_Stored data entries:_
────────────────────────────────────────

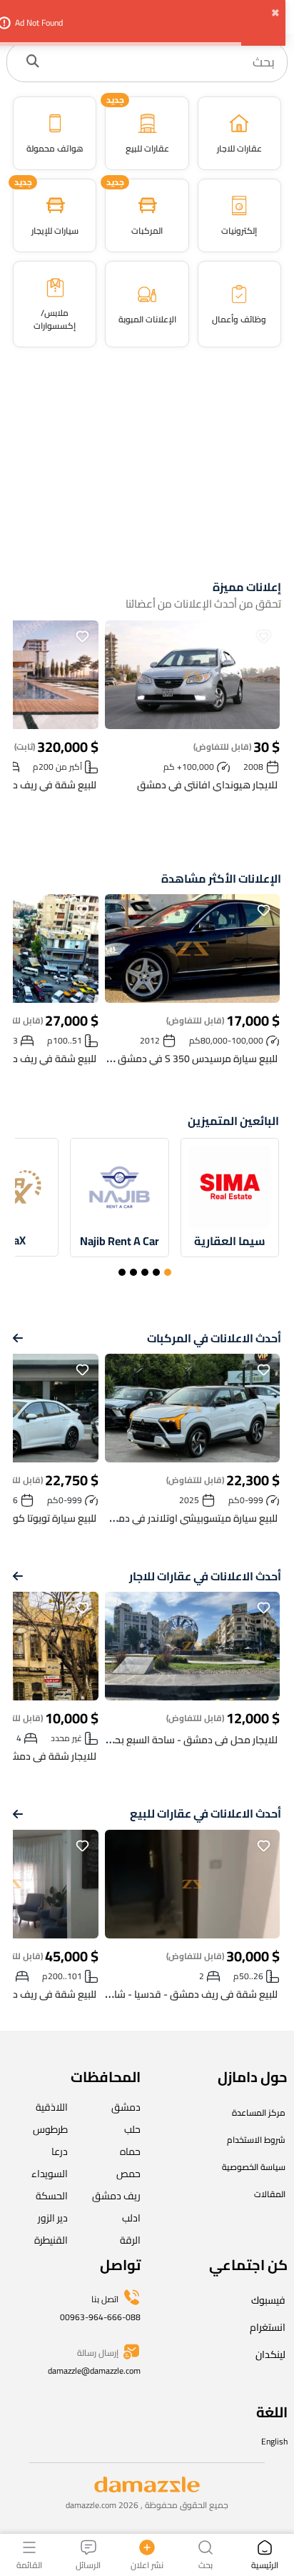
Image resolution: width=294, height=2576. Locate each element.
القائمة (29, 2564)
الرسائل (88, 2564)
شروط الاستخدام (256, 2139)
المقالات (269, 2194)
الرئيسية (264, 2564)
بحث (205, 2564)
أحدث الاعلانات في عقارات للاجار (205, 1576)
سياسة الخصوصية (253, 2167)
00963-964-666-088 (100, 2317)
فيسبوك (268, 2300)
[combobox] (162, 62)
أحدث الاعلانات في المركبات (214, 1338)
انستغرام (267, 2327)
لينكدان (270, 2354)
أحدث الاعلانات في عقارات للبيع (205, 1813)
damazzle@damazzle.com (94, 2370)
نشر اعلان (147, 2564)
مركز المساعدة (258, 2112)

────────────────────────────────────────

_Action item:_ The whole of the data needs to be copied word for word, though not its pictures.

_Finished exercise:_
Image resolution: width=294, height=2576. Locate each element.
القائمة (29, 2564)
الرسائل (88, 2564)
شروط الاستخدام (256, 2139)
المقالات (269, 2194)
الرئيسية (264, 2564)
بحث (205, 2564)
أحدث الاعلانات في عقارات للاجار (205, 1576)
سياسة الخصوصية (253, 2167)
00963-964-666-088 (100, 2317)
فيسبوك (268, 2300)
[combobox] (162, 62)
أحدث الاعلانات في المركبات (214, 1338)
انستغرام (267, 2327)
لينكدان (270, 2354)
أحدث الاعلانات في عقارات للبيع (205, 1813)
damazzle@damazzle.com (94, 2370)
نشر اعلان (147, 2564)
مركز المساعدة (258, 2112)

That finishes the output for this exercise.